Feminist Interpretations of Thomas Hobbes
Title | Feminist Interpretations of Thomas Hobbes PDF eBook |
Author | Nancy J. Hirschmann |
Publisher | Penn State Press |
Pages | 313 |
Release | 2015-06-29 |
Genre | Philosophy |
ISBN | 0271061359 |
Feminist Interpretations of Thomas Hobbes features the work of feminist scholars who are centrally engaged with Hobbes’s ideas and texts and who view Hobbes as an important touchstone in modern political thought.

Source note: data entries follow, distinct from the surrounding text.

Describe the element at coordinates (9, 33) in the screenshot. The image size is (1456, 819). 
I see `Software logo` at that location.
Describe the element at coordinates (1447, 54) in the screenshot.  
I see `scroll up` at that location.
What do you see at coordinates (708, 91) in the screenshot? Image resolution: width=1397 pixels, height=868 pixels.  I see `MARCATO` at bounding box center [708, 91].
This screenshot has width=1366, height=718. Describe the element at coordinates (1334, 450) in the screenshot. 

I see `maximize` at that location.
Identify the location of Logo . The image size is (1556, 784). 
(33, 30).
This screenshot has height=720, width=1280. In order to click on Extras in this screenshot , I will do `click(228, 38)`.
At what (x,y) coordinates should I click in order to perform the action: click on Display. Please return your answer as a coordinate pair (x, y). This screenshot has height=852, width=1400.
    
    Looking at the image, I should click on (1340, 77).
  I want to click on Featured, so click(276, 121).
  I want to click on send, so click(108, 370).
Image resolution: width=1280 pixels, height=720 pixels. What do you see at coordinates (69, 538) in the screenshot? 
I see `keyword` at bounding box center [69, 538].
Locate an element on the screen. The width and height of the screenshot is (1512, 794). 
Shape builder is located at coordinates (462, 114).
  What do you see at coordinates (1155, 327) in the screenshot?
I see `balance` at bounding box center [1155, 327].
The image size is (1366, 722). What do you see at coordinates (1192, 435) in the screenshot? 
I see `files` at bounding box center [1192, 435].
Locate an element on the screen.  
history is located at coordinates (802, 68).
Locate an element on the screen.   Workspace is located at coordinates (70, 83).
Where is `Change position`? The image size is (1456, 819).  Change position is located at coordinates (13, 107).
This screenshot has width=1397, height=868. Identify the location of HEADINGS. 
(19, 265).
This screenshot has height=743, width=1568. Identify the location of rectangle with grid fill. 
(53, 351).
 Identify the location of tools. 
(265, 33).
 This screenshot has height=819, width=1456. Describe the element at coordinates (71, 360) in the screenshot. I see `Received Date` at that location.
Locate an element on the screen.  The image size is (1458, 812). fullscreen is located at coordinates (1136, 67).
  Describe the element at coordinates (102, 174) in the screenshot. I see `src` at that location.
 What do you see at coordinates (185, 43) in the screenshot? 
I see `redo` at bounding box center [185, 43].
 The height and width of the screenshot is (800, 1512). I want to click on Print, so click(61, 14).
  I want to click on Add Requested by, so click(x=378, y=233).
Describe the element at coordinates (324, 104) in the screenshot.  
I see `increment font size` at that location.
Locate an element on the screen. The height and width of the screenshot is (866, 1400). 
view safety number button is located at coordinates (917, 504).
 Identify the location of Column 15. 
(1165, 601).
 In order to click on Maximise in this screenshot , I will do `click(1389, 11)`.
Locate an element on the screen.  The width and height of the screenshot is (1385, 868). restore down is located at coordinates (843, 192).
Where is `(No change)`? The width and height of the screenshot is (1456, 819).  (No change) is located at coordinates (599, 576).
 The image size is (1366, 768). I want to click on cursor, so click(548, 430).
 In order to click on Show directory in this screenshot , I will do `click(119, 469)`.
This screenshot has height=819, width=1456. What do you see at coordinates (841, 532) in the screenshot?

Bringing together scholars from the disciplines of philosophy, history, political theory, and English literature who embrace diverse theoretical and philosophical approaches and a range of feminist perspectives, this interdisciplinary collection aims to appeal to an audience of Hobbes scholars and nonspecialists alike. As a theorist whose trademark is a compelling argument for absolute sovereignty, Hobbes may seem initially to have little to offer twenty-first-century feminist thought. Yet, as the contributors to this collection demonstrate, Hobbesian political thought provides fertile ground for feminist inquiry. Indeed, in engaging Hobbes, feminist theory engages with what is perhaps the clearest and most influential articulation of the foundational concepts and ideas associated with modernity: freedom, equality, human nature, authority, consent, coercion, political obligation, and citizenship. Aside from the editors, the contributors are Joanne Boucher, Karen Detlefsen, Karen Green, Wendy Gunther-Canada, Jane S. Jaquette, S. A. Lloyd, Su Fang Ng, Carole Pateman, Gordon Schochet, Quentin Skinner, and Susanne Sreedhar.
Revisioning The Political
Title | Revisioning The Political PDF eBook |
Author | Nancy J Hirschmann |
Publisher | Routledge |
Pages | 396 |
Release | 2018-03-05 |
Genre | Political Science |
ISBN | 0429977247 |
Feminist scholars have been remaking the landscape in political theory, and in this important book some of the most important feminist political theorists provide reconstructions of those concepts most central to the tradition of political philosophy. The goal is nothing less than the construction of a blueprint for a positive feminist theory.Many of these papers are completely new; others are extensions of important earlier work; two are reprints of classic papers. The result is a progress report on the continuing feminist project to re-envision traditional political theory. As such, it constitutes essential reading not only for feminist thinkers but also for traditional philosophers and political theorists, who will need to come to terms with these contemporary critiques and re-readings.